Extracted data entries:

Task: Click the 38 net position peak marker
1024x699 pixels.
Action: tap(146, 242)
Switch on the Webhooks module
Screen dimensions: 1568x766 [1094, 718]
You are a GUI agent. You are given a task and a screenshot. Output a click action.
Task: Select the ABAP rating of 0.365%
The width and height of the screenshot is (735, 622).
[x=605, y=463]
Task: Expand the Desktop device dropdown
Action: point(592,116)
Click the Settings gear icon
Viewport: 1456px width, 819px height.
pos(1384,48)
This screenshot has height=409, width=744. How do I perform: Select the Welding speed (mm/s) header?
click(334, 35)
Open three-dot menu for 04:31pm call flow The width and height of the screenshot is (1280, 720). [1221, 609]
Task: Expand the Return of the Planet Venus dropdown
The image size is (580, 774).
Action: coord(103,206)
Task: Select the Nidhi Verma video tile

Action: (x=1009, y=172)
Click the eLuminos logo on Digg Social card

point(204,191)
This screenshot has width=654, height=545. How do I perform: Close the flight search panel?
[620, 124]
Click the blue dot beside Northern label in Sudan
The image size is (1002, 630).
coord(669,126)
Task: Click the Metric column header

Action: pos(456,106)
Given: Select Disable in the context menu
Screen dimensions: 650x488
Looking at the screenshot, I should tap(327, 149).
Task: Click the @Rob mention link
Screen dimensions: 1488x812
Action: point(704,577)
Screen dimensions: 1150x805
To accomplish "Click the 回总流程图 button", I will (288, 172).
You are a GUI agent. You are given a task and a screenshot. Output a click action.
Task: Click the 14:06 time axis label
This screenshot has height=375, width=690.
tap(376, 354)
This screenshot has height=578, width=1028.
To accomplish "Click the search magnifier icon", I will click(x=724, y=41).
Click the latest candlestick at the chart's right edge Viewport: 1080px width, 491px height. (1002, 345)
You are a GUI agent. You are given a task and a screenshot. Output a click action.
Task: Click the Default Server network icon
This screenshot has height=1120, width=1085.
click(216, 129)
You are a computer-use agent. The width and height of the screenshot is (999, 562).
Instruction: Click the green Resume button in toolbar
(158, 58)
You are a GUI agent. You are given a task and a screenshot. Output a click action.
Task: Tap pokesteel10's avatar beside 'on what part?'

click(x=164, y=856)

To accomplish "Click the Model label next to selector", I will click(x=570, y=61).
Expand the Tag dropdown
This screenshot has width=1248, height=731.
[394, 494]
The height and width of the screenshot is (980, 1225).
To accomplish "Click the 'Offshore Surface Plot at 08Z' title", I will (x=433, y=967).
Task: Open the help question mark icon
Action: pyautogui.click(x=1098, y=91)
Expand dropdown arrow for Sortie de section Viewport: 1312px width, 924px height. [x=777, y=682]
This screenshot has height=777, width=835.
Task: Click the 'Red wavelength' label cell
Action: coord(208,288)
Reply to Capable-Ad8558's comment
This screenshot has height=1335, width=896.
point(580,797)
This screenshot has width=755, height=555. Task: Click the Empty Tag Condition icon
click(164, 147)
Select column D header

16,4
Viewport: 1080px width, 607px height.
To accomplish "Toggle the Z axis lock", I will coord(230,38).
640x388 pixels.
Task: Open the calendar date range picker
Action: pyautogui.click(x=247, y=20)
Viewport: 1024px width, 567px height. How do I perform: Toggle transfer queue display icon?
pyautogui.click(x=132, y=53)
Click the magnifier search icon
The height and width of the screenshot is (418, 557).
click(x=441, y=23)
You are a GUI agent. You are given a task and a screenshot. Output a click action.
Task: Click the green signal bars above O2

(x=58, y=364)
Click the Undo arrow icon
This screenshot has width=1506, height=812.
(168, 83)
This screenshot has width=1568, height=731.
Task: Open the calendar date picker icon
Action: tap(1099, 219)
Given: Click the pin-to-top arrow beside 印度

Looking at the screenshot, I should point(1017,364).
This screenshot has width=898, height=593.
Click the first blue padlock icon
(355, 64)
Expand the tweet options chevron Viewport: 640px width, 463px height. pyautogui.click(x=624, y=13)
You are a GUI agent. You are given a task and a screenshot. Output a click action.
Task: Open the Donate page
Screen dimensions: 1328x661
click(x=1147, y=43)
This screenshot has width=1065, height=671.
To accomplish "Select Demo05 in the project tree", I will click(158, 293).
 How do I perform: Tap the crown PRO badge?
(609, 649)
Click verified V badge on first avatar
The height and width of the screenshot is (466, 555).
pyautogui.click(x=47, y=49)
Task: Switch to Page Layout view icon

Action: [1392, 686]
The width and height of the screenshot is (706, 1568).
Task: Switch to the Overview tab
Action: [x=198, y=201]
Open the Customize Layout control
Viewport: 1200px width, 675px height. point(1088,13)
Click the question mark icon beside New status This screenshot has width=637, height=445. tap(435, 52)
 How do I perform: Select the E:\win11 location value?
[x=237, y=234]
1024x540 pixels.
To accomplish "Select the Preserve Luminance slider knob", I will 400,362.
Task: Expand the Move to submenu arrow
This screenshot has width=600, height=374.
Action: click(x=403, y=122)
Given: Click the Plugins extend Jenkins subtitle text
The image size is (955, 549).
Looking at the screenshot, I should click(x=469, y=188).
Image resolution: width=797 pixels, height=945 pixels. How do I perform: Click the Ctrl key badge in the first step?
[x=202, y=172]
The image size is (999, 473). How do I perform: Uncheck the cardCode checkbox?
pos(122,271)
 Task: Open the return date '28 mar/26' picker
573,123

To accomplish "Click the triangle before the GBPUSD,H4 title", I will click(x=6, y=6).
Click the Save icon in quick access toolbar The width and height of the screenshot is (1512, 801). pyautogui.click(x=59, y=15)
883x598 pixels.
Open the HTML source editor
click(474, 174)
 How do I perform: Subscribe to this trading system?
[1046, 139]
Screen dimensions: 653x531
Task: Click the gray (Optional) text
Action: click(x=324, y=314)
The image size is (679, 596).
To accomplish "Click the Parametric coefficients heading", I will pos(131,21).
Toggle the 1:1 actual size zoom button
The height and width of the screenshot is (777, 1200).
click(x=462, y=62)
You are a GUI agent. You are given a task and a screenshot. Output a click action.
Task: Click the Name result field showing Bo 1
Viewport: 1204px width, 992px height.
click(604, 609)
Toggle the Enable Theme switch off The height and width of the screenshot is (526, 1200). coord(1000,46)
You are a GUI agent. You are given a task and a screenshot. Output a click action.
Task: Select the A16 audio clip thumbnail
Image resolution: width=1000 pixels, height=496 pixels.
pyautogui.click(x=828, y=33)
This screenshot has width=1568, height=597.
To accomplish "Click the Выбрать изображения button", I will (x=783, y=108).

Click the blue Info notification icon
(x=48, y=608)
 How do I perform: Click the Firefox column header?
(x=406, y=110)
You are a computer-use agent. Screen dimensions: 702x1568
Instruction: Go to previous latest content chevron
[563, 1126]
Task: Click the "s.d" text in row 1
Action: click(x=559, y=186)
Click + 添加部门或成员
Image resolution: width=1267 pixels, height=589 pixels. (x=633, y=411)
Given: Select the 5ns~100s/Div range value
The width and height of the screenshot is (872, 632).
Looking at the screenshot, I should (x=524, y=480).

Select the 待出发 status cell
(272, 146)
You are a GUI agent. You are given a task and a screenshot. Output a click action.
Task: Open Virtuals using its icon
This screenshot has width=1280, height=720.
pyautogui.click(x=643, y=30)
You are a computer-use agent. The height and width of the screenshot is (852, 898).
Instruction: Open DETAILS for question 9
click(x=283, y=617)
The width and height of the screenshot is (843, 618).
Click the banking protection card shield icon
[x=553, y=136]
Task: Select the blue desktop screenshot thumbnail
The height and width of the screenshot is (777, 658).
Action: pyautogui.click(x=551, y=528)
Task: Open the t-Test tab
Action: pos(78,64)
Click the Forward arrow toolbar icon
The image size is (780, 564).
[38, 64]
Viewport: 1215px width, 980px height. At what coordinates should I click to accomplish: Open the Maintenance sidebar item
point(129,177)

**THE PROBLEM:** Please copy each line of the records above in which the word "magnifier" can be found.

**RESULT FOR THIS TASK:**
To accomplish "Click the search magnifier icon", I will click(x=724, y=41).
Click the magnifier search icon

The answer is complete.